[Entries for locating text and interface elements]
----

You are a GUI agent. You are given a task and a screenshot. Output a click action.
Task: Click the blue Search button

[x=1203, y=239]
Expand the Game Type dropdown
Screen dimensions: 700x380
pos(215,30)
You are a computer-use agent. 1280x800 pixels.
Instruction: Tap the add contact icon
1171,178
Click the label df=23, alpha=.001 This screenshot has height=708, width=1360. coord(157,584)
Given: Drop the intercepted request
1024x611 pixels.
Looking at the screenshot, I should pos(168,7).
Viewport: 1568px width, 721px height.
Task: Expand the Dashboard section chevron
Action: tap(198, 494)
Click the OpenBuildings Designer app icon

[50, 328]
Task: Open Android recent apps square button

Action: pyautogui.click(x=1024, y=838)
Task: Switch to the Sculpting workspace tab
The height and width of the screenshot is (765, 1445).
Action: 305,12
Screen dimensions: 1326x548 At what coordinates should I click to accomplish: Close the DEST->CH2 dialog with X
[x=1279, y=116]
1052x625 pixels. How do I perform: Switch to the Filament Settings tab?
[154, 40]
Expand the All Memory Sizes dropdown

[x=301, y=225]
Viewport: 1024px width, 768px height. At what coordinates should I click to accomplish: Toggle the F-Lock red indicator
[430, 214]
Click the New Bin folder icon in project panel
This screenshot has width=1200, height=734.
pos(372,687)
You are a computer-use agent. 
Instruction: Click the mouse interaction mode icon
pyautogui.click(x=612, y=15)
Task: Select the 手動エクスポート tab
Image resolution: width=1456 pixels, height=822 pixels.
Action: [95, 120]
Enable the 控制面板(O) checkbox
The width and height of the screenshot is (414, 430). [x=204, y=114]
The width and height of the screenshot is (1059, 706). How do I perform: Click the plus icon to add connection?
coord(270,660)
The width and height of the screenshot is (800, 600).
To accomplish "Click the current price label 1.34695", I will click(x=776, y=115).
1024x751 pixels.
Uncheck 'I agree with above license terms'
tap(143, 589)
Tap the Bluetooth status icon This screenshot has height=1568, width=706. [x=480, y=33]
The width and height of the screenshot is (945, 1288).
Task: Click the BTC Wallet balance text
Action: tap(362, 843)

----

Reproduce the listing verbatim, starting at the line that contains "Tap the Bluetooth" and ending with the final line of the listing.

▸ **Response**:
Tap the Bluetooth status icon This screenshot has height=1568, width=706. [x=480, y=33]
The width and height of the screenshot is (945, 1288).
Task: Click the BTC Wallet balance text
Action: tap(362, 843)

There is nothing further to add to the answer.